Anche a #Genova il 20 luglio fu omicidio di stato. Fu una macelleria messicana studiata e premeditata nei minimi dettagli da Bolzaneto a piazza Alimonda come minuziosamente racconta il documentario/inchiesta “La Trappola” pubblicato dalla Famiglia di Carlo. Una mattanza le cui prove generali vennero tenute pochi mesi prima, nel marzo di quello stesso anno, a #Napoli. La borghesia ebbe paura in quel 2001. Paura per il fiorire di una nuova generazione di rivoluzionari. Di un movimento di massa giovanile, operaio e studentesco, che aveva il coraggio e l’irriverenza di gridare pur con tutta la sua confusione e le sue contraddizioni che “un altro mondo è possibile”. Paura che il mondo a cui quei giovani avrebbero finito per pensare e per cui avrebbero finito per lottare sarebbe stato senza di loro, senza più né ricchi né padroni. I borghesi dovevano assolutamente dare una lezione a questi sfacciati e maleducati mocciosi che avevano l’ardire di osare mettere in discussione il sistema capitalista. Una lezione che, come sempre da Bava Beccaris in poi, è stata vigliacca, truce e di sangue. 

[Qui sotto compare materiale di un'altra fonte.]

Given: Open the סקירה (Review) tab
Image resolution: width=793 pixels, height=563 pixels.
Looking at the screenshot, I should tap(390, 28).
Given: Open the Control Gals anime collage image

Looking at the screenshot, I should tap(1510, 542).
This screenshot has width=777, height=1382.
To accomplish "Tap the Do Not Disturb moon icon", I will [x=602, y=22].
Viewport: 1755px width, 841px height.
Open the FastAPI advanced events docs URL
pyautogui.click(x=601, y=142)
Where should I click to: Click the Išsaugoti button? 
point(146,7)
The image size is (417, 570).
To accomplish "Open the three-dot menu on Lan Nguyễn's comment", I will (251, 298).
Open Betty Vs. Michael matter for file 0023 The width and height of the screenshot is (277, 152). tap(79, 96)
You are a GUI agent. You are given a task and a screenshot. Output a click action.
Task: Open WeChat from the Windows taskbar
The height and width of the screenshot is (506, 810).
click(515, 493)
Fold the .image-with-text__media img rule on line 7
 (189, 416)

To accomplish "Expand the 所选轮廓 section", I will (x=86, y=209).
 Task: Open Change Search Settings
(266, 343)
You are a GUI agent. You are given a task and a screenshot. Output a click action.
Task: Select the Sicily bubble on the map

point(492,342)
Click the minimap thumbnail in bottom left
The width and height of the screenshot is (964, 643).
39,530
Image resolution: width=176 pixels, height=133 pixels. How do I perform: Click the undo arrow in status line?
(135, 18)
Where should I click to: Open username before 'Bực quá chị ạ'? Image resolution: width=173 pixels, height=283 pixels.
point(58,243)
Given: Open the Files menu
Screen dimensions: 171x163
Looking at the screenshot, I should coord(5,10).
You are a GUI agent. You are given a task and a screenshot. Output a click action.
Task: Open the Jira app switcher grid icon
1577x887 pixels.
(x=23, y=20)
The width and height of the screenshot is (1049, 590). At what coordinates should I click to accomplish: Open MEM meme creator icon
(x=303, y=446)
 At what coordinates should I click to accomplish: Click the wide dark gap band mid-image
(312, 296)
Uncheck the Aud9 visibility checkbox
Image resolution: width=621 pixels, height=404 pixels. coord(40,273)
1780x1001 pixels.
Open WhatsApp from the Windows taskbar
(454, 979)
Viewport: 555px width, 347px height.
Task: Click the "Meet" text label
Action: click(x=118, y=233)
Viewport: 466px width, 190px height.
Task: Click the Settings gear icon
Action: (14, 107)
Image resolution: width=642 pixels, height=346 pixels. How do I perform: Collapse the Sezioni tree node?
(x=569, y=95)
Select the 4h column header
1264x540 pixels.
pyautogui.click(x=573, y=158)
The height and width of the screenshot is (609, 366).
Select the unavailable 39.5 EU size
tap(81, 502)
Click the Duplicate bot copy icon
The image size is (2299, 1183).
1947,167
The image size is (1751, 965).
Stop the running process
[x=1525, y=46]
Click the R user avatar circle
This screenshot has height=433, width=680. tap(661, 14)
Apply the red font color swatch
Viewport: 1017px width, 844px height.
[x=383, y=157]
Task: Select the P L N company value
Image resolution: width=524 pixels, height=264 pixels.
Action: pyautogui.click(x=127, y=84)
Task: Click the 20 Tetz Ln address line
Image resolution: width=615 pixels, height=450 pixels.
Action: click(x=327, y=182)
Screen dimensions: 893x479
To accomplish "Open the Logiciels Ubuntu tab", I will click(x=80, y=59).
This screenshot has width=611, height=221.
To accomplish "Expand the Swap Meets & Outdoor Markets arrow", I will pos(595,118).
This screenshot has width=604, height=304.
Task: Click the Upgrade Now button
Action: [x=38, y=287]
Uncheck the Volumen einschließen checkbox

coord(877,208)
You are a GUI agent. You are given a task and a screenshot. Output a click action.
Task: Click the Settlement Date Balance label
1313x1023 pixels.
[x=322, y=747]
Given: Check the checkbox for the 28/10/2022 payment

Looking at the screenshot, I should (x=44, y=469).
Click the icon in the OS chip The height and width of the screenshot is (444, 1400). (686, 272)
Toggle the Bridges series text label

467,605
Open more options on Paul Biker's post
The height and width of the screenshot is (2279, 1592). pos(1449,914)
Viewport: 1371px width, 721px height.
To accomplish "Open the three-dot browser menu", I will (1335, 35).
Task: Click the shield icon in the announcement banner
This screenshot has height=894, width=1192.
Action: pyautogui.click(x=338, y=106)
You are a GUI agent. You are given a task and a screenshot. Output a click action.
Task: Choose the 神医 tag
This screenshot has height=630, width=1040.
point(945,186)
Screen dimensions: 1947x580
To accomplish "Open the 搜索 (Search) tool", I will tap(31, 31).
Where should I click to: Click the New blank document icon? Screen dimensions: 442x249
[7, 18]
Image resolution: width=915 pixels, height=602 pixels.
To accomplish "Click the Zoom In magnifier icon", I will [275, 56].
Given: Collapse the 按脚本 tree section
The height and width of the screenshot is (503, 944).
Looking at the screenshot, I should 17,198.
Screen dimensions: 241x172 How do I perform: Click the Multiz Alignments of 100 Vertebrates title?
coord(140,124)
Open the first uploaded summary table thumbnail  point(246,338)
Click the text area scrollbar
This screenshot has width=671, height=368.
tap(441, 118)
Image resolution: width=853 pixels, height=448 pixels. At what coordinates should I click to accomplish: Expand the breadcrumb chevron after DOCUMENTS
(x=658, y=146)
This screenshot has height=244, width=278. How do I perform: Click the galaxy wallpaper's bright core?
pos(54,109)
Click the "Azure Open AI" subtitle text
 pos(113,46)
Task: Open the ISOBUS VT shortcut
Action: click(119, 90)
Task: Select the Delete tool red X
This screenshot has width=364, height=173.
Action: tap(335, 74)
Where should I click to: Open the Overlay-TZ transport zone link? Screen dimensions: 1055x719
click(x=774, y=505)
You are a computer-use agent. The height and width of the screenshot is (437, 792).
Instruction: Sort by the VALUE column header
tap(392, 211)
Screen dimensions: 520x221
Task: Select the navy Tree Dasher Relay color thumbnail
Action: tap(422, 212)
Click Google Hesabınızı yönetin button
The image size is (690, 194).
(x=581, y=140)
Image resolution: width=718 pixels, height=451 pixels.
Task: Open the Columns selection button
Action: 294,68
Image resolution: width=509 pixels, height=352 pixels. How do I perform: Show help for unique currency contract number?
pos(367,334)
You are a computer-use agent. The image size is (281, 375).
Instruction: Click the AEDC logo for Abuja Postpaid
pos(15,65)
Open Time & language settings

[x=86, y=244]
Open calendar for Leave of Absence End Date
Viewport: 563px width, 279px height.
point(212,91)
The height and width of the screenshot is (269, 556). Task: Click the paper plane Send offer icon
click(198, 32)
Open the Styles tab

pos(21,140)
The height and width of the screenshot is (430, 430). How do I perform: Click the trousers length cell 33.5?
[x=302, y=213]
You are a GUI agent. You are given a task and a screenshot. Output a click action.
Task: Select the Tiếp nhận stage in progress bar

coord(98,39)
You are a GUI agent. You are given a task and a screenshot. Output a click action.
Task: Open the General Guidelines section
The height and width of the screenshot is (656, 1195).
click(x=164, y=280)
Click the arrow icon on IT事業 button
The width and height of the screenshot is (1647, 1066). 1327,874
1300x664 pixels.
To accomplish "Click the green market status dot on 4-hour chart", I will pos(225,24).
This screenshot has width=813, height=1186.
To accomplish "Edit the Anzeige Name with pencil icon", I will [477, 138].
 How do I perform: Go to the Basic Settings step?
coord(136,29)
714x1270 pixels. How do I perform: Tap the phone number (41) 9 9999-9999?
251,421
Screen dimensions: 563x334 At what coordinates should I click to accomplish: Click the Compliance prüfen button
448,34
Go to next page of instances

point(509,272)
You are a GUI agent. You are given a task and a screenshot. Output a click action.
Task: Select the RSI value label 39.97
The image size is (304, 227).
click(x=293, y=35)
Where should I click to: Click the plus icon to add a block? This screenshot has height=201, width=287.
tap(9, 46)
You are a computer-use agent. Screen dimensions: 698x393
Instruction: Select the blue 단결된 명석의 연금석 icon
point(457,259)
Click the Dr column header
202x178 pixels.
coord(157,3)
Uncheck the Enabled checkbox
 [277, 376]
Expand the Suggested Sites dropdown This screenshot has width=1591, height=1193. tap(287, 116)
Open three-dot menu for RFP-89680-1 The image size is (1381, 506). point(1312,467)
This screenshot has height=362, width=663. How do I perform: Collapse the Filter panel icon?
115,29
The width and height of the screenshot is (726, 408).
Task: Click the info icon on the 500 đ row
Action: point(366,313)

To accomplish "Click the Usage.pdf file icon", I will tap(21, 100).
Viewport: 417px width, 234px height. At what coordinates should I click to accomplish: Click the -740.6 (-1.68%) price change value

Quando da bambino ascoltavo affascinato i racconti dei partigiani, tra cui i miei nonni, e li vedevo commuoversi rimanevo sempre molto colpito da quella loro reazione. Ne riuscivo a condividere le emozioni, le assimilavo ma per quanto mi immedesimassi in loro non avrei mai potuto capirle davvero. Ora invece sì.
È dal 20 luglio del 2001 che quando parlo del G8 di Genova non riesco a trattenere le emozioni e le lacrime. 
È da quel giorno che ho imparato sulla mia pelle cosa vuol dire essere partigiani.